There is a substantial amount of other data available that indicates the influence of temperature on the injection pressure. One particularly good example is from the Eider pilot program (Figures 9 and 10). Figure 9 raises certain unanswered issues. These include is there a methodology for fitting both sections of the curve. If measurements are accurately performed, the value of each point is significant and reflects specific occurrences in the reservoir. If friction is reliably considered, the curves should be forced through the origin on a plot of this nature where the y-axis is the bottomhole pressure (measured in this case) minus the reservoir pressure. This is one of the difficulties of the plot shown in Figure 1. Ideally, pressure differential plots should pass through the origin if the reservoir pressure and friction are known appropriately.
Figure 9.   These data, from a well-controlled and monitored pilot in the Shell Eider field, show the variation of measured stress levels with temperature.

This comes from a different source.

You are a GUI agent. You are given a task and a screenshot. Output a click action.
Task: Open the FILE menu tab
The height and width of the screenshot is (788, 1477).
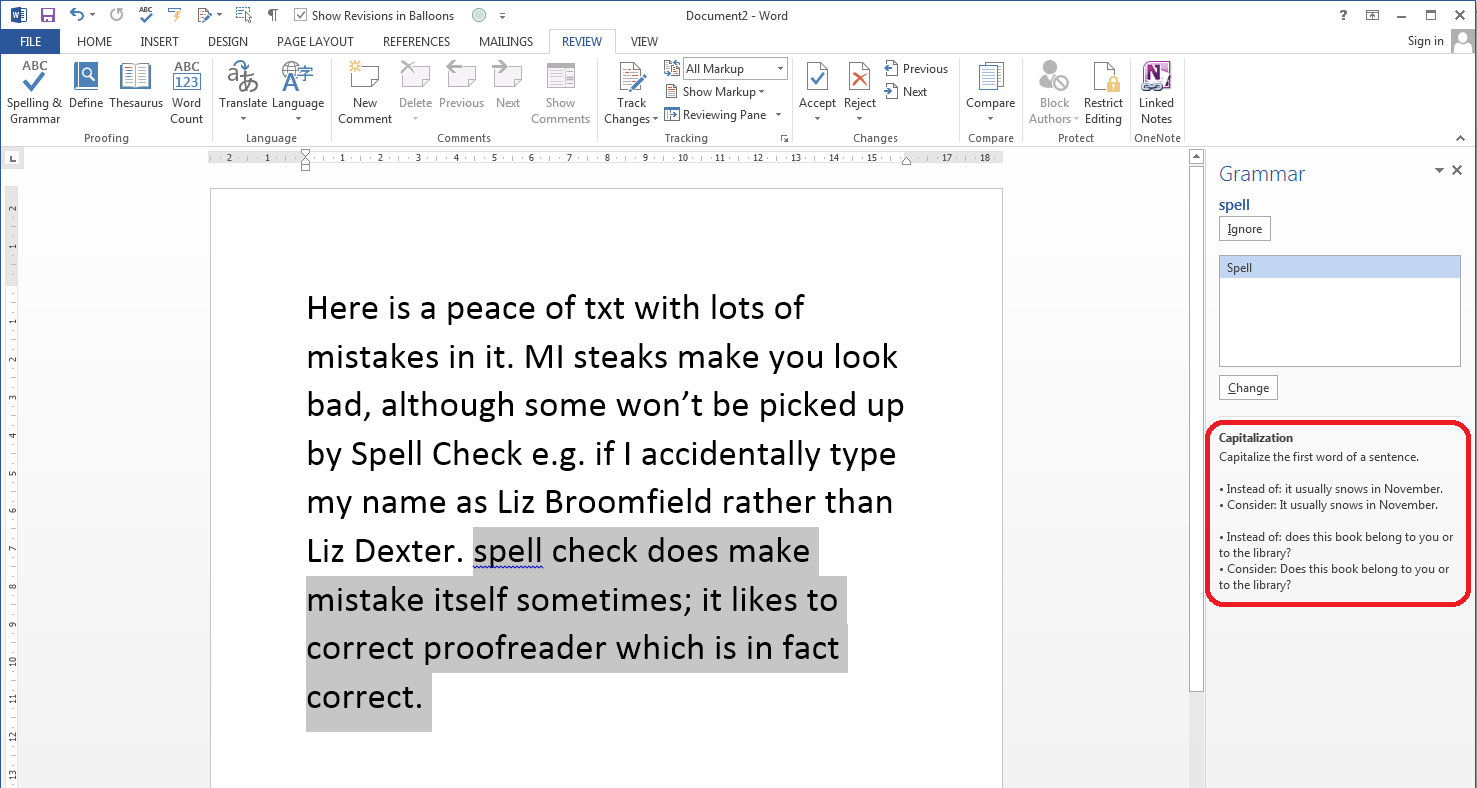pyautogui.click(x=30, y=41)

The lines are all approximately parallel, indicating consistency in the quality of the injected water (or insensitivity). The inferred local in-situ total stresses, as a function of temperature, are shown in Figure 10.

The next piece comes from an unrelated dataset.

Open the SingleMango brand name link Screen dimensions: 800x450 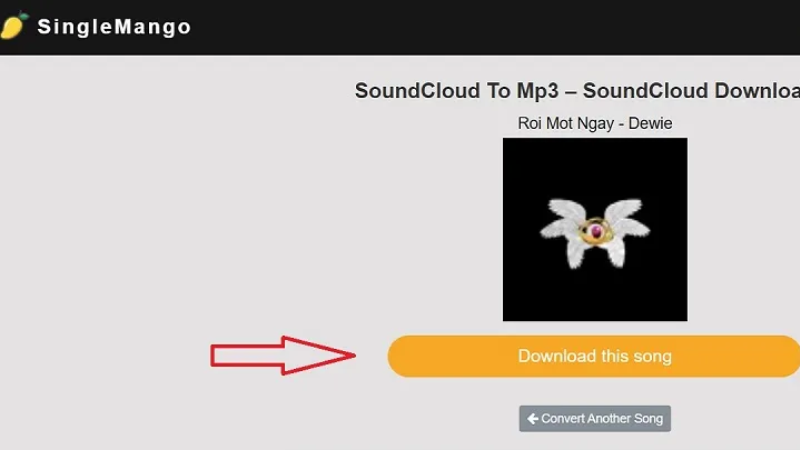[114, 27]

Figure 10.  Excess pressure at the inflection for each temperature regime shown in Figure 9. This clearly shows the thermoelastic elevation in the local total in-situ stress as a function of temperature.
For more information on changes in stress due to thermal and pore pressure changes:
Finally, Figure 11 demonstrates that the concepts of step rate testing can be used for evaluating long-term injection data (day by day plots of pressure versus rate) to evaluate changes in stress levels and conformance.
Figure 11.  Long-term variation of wellhead pressure and injection rate, showing the influence of temperature and quality. These are actual field data.